Qual è il segreto del suo successo?
Lei ha capito che ci vuole coerenza, ha prospettato una linea diversa di quella centrista. Se i 5 Stelle avessero fatto altrettanto avrebbero vinto loro le elezioni. Mi pare che l’elettorato rifiuti l’egemonia finanziaria di cui Draghi era il perno principale. Altro errore di Letta è stato ancorare il centrosinistra all’ex presidente della Bce.
Non è preoccupato per la vittoria di questa destra?
Certo che lo sono. Ma adesso finalmente si chiariscono le posizioni: il guazzabuglio draghiano cancellava il conflitto. Da ora ci sono una destra e una sinistra. Fino a oggi il Pd diceva che era di sinistra senza esserlo mentre i 5 Stelle erano di sinistra senza dirlo. Se si riesce a isolare Renzi e Calenda e si crea una linea comune, la sinistra finalmente può cominciare una lunga marcia che porta alla costruzione di un’alternativa seria. C’è una miriade di gruppi che potrebbero lavorare in questo ambito. Si pensi al Forum delle disuguaglianze: si tratta di capire se la sinistra sarà in grado di comporre in unità questo fiorire di scontenti e dargli una solida base teorica per arrivare a proporre un modello alternativo.
Dunque consiglia a Conte di coordinarsi con le altre forze di opposizione?
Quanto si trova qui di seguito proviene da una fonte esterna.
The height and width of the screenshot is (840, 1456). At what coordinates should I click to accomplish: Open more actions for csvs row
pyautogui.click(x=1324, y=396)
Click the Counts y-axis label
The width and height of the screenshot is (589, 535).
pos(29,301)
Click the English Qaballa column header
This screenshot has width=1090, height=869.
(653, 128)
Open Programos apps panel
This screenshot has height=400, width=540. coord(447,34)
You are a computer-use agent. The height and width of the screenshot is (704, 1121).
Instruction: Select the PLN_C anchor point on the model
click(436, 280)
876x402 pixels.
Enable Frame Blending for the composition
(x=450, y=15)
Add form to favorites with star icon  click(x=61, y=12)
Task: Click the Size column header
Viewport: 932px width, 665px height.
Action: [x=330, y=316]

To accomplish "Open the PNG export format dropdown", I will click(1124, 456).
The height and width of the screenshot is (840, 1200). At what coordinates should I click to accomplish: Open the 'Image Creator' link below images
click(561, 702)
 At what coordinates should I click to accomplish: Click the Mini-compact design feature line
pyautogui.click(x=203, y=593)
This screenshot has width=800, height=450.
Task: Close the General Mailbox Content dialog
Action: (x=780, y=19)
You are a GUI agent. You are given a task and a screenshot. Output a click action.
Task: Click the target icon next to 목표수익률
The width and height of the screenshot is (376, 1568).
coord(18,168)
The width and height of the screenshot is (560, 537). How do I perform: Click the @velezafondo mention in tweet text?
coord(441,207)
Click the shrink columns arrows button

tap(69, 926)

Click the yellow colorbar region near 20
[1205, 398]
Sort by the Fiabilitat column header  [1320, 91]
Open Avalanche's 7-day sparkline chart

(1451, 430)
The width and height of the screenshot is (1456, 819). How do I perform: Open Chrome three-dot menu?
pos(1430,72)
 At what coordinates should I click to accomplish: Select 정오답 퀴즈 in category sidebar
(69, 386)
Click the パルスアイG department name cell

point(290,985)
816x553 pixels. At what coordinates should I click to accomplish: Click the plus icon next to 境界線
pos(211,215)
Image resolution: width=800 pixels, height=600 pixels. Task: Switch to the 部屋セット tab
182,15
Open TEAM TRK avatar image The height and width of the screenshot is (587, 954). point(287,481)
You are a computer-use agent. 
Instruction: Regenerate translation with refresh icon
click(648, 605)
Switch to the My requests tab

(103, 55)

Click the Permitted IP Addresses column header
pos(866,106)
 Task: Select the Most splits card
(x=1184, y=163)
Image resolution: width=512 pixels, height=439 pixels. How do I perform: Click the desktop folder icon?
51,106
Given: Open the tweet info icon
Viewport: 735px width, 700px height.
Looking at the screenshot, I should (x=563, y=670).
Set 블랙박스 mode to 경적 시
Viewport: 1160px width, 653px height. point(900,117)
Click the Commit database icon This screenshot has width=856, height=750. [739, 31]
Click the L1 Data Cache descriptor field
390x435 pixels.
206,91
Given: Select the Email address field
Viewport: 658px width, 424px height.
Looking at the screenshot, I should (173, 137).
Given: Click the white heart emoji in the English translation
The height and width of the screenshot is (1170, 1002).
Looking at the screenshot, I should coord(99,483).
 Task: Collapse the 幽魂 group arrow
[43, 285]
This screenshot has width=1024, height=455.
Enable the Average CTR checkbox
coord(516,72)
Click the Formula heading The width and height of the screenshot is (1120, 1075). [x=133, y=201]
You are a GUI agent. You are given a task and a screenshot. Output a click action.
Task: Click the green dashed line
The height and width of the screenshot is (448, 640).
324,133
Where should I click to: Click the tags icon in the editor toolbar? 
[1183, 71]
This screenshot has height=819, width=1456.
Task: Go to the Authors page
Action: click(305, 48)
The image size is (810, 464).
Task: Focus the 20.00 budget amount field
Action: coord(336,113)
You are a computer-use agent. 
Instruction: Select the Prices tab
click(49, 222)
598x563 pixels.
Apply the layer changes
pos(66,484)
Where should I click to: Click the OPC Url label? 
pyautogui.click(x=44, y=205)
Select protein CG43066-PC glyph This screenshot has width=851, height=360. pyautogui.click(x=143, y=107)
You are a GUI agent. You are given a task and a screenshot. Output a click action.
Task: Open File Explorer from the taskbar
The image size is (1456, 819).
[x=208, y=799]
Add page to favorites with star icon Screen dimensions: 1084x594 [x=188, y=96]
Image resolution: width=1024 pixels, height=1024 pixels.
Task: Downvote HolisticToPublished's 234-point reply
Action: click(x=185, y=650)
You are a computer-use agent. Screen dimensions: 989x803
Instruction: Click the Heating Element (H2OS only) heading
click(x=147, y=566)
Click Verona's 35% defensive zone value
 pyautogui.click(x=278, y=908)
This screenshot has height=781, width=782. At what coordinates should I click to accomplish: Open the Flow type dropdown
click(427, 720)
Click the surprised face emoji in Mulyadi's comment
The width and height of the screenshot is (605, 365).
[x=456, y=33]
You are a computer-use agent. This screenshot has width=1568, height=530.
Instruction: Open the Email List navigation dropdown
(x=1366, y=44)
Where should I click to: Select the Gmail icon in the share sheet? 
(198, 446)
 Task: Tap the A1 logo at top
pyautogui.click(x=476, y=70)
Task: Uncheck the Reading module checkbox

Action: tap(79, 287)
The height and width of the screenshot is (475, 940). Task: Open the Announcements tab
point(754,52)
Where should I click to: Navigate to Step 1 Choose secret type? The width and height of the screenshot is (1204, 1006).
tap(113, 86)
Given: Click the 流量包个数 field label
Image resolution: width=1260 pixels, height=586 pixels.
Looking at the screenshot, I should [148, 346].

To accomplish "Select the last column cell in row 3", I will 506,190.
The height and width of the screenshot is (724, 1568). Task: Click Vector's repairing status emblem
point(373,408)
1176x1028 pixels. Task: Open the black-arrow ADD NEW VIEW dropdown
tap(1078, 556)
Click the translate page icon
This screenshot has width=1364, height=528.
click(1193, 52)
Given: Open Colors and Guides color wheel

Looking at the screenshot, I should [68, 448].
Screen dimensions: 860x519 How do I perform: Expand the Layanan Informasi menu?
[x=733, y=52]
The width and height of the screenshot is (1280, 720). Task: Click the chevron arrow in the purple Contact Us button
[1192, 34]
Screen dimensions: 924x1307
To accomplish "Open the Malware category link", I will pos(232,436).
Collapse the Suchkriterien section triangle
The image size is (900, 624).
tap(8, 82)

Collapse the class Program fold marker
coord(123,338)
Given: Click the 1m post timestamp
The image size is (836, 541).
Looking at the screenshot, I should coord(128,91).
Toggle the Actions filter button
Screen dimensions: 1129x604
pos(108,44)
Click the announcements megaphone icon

Intanto deve consolidare la sua fede di sinistra, che non è affatto scontata. Ci sono le basi, ma bisogna lavorare a una leadership di veramente di sinistra. E poi occorre chiedere aiuto ai migliori cervelli. Bisogna mettere a disposizione del mondo intero il laboratorio che si apre nel nostro paese.
Conte si è preso lo spazio a sinistra del Pd?
Io spero che sia questo, lì c’è una prateria ci sono quasi sei milioni di poveri assoluti e altri sette milioni di persone che non hanno di che vivere.
Come interpreta il dato dell’astensione?
Si è fatto di tutto per arrivare a questo dato. L’astensione è una forma di sottosviluppo politico. Ci vogliono anni di impegno profondo e tenace per arrivarci e poi è difficile superarlo. È il risultato di trent’anni di politica sciagurata.
Dunque pensa che si inverta la tendenza?
Inizia finalmente la fase dell’egemonia politica e finisce quella dell’egemonia economica, riprende il conflitto che non è solo a livello locale ma anche mondiale con la nuova guerra fredda. Schierarsi sarà obbligatorio, sia dentro che fuori dall’Italia. Si rimette in moto la storia. A suo modo è un momento magico: il che, si badi bene, non significa che sia meraviglioso.